● Available data:
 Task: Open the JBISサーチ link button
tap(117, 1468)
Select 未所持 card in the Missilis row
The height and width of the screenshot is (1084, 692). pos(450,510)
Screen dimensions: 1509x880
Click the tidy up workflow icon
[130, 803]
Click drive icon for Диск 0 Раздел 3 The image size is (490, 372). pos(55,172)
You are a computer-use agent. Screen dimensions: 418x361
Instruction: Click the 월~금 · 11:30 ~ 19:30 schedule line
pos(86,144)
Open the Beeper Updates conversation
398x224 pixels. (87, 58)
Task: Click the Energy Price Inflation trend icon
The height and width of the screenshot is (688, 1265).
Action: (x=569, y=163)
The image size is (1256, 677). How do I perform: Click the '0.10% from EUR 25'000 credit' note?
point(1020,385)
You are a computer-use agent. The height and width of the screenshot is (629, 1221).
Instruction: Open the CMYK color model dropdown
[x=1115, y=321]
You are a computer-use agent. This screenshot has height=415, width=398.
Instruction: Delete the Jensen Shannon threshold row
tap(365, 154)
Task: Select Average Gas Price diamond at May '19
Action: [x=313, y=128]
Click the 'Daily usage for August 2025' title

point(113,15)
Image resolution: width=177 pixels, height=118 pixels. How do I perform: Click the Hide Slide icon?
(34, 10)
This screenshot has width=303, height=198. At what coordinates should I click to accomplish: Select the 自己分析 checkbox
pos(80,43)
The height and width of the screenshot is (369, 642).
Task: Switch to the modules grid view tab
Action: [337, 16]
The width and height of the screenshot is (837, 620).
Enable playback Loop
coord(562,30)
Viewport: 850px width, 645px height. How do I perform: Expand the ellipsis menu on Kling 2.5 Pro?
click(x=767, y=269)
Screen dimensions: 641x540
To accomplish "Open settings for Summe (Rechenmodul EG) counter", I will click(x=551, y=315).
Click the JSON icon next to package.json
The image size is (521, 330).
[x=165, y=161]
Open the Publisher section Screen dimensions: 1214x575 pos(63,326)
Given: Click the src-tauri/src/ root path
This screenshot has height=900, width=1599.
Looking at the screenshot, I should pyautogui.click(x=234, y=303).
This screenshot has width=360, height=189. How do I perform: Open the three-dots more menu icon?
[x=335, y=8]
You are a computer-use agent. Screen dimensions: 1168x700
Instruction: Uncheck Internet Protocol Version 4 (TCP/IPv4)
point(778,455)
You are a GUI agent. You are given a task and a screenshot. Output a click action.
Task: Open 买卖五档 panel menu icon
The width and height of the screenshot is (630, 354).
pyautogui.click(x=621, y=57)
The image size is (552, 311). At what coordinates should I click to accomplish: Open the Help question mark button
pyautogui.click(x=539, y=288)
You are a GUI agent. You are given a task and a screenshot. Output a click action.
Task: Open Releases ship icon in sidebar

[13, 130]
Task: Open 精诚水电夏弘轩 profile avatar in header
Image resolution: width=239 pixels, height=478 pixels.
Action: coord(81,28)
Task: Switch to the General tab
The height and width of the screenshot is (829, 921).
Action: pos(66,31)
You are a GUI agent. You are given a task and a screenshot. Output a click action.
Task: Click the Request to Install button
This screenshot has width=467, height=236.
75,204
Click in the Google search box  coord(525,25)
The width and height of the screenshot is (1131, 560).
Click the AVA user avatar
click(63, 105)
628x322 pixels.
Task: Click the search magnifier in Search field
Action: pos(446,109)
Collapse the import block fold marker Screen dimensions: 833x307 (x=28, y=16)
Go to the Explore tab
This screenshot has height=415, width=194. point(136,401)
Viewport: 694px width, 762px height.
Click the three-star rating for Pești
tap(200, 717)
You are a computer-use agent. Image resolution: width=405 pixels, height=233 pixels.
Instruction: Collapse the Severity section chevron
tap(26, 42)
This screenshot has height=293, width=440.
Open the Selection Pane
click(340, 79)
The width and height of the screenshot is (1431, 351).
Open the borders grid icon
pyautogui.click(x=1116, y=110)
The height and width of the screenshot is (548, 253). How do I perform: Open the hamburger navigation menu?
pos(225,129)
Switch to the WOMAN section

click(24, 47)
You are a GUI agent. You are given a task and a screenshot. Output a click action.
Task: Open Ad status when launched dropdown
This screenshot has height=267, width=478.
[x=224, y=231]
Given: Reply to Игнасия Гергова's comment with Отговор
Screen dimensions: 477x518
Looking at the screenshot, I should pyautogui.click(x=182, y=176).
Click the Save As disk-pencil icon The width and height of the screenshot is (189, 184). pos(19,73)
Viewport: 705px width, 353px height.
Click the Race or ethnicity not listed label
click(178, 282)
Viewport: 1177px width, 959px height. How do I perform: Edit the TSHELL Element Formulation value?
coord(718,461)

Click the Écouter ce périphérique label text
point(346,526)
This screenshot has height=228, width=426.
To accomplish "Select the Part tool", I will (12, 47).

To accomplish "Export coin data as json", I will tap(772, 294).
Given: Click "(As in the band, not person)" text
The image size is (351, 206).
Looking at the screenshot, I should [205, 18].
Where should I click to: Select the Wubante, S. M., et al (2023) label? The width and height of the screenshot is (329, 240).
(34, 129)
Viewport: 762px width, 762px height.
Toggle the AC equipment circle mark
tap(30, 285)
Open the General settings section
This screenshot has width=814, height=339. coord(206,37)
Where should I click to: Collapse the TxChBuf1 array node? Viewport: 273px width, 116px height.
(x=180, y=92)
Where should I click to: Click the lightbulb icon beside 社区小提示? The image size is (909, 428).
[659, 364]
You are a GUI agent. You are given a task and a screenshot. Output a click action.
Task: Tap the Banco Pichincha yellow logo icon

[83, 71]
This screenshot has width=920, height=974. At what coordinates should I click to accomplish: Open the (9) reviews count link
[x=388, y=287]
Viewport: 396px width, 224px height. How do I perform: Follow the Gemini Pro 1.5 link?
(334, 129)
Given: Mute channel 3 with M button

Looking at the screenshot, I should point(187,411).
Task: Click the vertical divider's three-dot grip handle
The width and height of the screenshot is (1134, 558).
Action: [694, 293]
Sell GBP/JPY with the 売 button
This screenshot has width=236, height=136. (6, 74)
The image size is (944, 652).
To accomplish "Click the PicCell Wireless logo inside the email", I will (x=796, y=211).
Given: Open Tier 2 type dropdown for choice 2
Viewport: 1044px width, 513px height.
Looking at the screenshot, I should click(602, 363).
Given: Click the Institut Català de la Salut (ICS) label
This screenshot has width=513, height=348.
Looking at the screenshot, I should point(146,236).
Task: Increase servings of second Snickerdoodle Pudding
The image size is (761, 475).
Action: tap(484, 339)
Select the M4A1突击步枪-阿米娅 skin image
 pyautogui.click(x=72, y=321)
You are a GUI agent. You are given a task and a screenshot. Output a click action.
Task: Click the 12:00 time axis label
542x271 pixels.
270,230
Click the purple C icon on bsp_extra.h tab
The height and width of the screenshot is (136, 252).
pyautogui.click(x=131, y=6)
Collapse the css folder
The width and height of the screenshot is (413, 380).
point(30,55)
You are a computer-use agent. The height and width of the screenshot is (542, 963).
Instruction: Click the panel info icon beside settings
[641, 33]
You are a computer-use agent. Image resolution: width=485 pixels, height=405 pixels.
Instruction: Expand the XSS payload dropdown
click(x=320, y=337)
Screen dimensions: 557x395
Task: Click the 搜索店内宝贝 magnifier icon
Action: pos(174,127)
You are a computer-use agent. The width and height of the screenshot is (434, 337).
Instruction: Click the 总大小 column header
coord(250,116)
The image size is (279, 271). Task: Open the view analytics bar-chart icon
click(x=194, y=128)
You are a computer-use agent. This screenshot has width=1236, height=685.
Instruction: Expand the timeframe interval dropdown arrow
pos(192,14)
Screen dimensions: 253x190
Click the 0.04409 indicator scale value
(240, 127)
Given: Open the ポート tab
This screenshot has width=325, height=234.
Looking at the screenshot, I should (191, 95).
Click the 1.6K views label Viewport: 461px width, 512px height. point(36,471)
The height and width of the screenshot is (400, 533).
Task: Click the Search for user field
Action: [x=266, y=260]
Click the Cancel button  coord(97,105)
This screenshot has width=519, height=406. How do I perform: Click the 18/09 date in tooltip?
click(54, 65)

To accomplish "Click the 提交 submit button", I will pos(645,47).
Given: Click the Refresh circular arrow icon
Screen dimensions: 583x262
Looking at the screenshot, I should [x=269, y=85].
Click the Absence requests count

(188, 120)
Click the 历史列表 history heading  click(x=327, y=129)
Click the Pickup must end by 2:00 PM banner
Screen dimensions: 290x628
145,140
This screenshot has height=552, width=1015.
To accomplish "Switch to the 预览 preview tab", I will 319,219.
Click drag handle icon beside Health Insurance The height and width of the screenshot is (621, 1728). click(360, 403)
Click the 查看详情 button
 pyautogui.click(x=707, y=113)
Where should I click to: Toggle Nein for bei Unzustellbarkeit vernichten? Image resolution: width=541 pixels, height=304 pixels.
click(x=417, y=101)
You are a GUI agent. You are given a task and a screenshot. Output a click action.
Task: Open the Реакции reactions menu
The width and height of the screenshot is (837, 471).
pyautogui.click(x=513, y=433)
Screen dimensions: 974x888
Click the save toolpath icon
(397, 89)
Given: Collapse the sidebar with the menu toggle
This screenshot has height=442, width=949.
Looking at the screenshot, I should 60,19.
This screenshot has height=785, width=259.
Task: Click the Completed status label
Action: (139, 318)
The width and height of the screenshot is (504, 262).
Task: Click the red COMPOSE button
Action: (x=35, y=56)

● Exercise details:
In the data, find how many lines hold the string "handle", and answer with the number only.

● Task solution:
2